You may not know about Dream Seekers Productions, a small production company run by brother and sister team Peter and Aubrey Dukes, but it’s certainly a name to keep in mind. The company was formed in 2005, when the pair realized they needed an official venue to collect, organize and share their collective work.

“Aubrey and I have long been partners in crime,” Peter informed me when asked about their collaboration as siblings. “We have a similar taste in storytelling,” he continued, “and have always been very close. I often bounce ideas off of her when crafting a new story.” The two haven’t worked together as much as they used to in recent years, as Aubrey’s been pursuing other venues for her animation and post-production effects. As such, “she’s not as present on our newer projects,” added Peter, “but she’s still an important part of Dream Seekers, and always will be.”

Dream Seekers has sixteen short films listed on their website, most of which have links to videos. The most recent three have been the fantastical A Goblin’s Tale, werewolf horror flick The Beast starring Bill Oberst Jr., and the horror comedy Little Reaper.


With a $700 budget, and shot in one night, Peter Dukes’ werewolf short The Beast was a gutsy concept to tackle. The legacy of werewolf transformations alone makes the genre risky. On such a small budget, and with limited time, this short winds up falling short of its mark. A noble effort, the piece is ultimately flawed. Overwrought dialogue makes the characters feel wooden, their motivations melodramatic, and the action stilted.

Michel (Bill Oberst Jr) grapples with paternal instincts, as he must restrain his son, Jacob (Alexander Le Bas), who’s been marked by The Beast. Now a werewolf, Michel and his friend Douglas (Peter Le Bas) must restrain the boy to prevent him from harming others. Tempers flare as the true lethality of Jacob’s condition becomes apparent, and a decision must be made.

There were some incredibly judicious choices made to help stretch the short film’s meager budget. Primarily, having Jacob’s transformation occur off screen, and barely revealing the makeup effects, was likely the best choice Dukes made. It allows the beast to live in our imagination, amplifying the tension. It also helps sidestep the risk of hokey effects. A werewolf transformation has never been easy to master, and since the days of An American Werewolf in London or The Howling, you’d need a sizeable CGI budget just to come close to adequate results. While it isn’t his best work, The Beast was still a noble effort.

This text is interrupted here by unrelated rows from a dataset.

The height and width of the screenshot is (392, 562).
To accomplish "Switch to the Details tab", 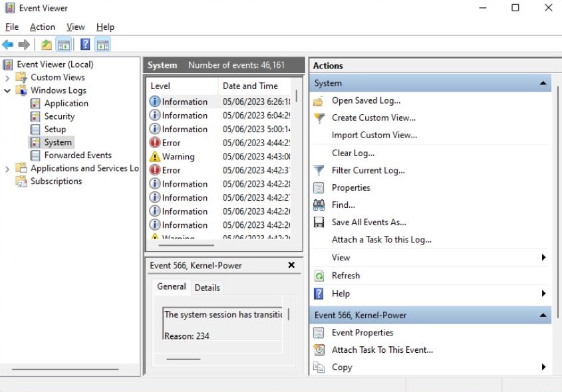I will coord(207,288).
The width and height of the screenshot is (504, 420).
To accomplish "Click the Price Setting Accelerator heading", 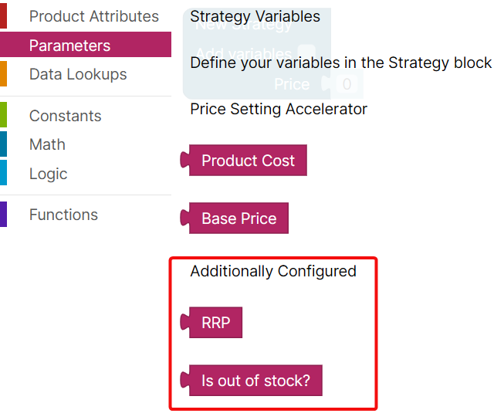I will click(x=279, y=109).
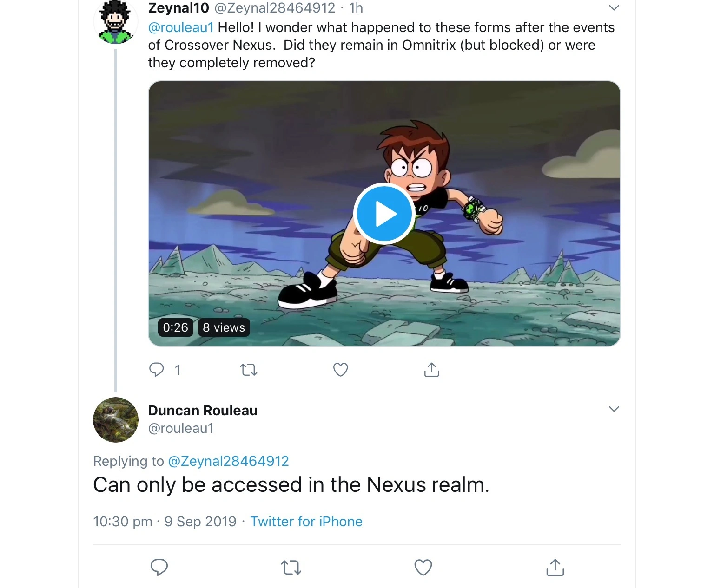Screen dimensions: 714x588
Task: Open the dropdown chevron on Zeynal10's tweet
Action: 614,7
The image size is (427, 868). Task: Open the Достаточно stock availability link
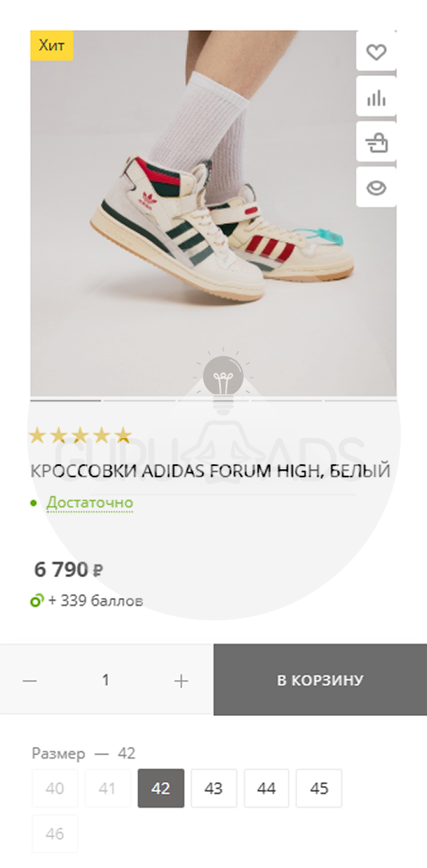(x=90, y=503)
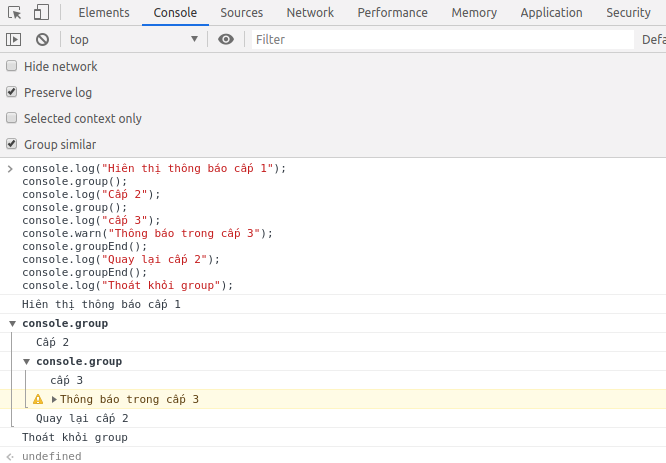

Dukes’ strengths, however, lie more firmly in fantasy. His most recent short, Little Reaper, cleverly tells the story of the Grimm Reaper’s (John Paul Ouvrier) teenage daughter (Athena Baumeister). Belligerent, self-absorbed, and social media-crazed, the young teen is adamant about not following in daddy’s deadly footsteps. Forced to take the reigns for a day in order to un-ground herself on good behaviour, she takes to the streets to collect the dead. Completely shirking her duties in favour of talking to her BFF about being BOOMS (Board Out Of My Skull. Duh, hello?!) daddy’s Little Reaper winds up wreaking far more havoc than she thought she was capable of.

This short is cleverly written, well acted, and simply executed. It’s an absolute gem, and a real treat to watch. Baumeister is insufferable as the self-involved Little Reaper, behaving like a delightful brat. Ouvrier’s Grimm Reaper is little more than a frustrated and exhausted parent. His disappointment in his daughter’s inaction and inability to grasp the significance of a world outside herself is hilarious. The pair compliments each other well, and adds to the overall light-hearted whimsy of the piece.


But Dukes’ true gem, without question, is the cerebral A Goblin’s Tale. Home after a long day of work, Carol Anne (Tiffany Giardina) tucks in on the couch to read one of her favourite storybooks as a child. She lets her mind wander as she reads about goblins and elves, magic and adventure. Before she knows it, she’s being hissed awake by a strange figure in the shadows. An odd creature, with a hump back and hooked nose, calls out to her, and lumbers out of the darkness. Vlix is its name (played delightfully by Laura Kearsey), and it’s not from these parts. Vlix is a character in Carol Anne’s book. Naturally, she thinks she’s dreaming. As the reality of her circumstance unfolds, it becomes clear that Vlix has more in store for Carol Anne than mere fairy tales.

With large thematic ties to classics like The Neverending Story, A Golbin’s Tale would serve beautifully as a feature length film. This short is the perfect sampler of magic and wonder, with some darker elements to pepper the piece with mystery. It feels like the charm and presence of The Neverending Story, Labyrinth, or Legend before it. He’s created an elaborate, multifaceted universe within the confines of a single room, with two characters and jumbled dialogue. It’s beautiful and captivating, and leaves you wanting to know more.